Studies revealed a higher risk of CRF in COPD patients and acute kidney injury (AKI) following lung transplantation and a strong positive correlation was noted between the serum Cr level and pulmonary function (32–35). In contrast, in current study, in spite of significantly higher levels of UA, Cr, and BUN in the case group, no significant relation of serum Cr, UA, sUA /Cr ratio, BUN, and GFR with pulmonary dysfunction and all measured spirometric values was found in both groups.

By evaluating the gender difference in correlation between pulmonary function abnormalities and eGFR using spirometric parameters, a parallel reduction was found in eGFR with a reduction in FEV1/FVC in both sexes and a reduction in FVC in males (36).

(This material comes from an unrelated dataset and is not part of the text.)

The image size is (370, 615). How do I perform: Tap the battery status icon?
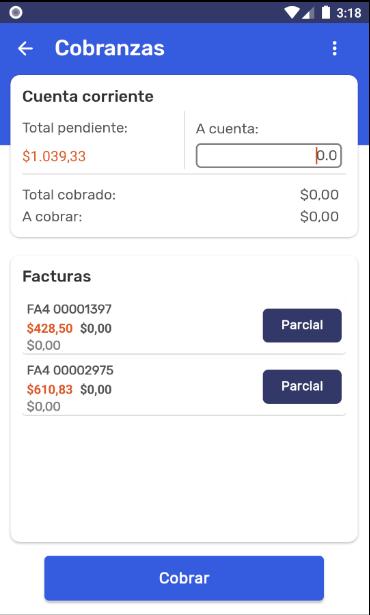[326, 13]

Although, we found a significant difference in the GFR between the two groups and between subgroups with pulmonary dysfunction in both groups, the correlation between the GFR and spirometric parameters was insignificant.

Other studies have shown a reduction in the GFR following an increase in UA and Cr levels, which is parallel with the findings of our study (17, 37). An increase in UA level by inducing oxidative stress and endothelial dysfunction led to systemic and glomerular hypertension, which subsequently causes reduced renal blood perfusion and GFR which, decreases renal function (17). This postulated pathophysiological mechanism may account for changes in renal function biomarkers and reduction in the GFR of our SM-exposed subjects.

Conclusion

Despite significantly higher levels of Cr and UA, and a significant reduction in the GFR of the case group than the control group, no significant correlation was found between serum Cr, UA, sUA/Cr ratio, BUN, and GFR with spirometric values. Further studies are required to reveal the underlying molecular and clinical significance of these findings.

Ethical considerations

Ethical issues (Including plagiarism, informed consent, misconduct, data fabrication and/or falsification, double publication and/or submission, redundancy, etc.) have been completely observed by the authors.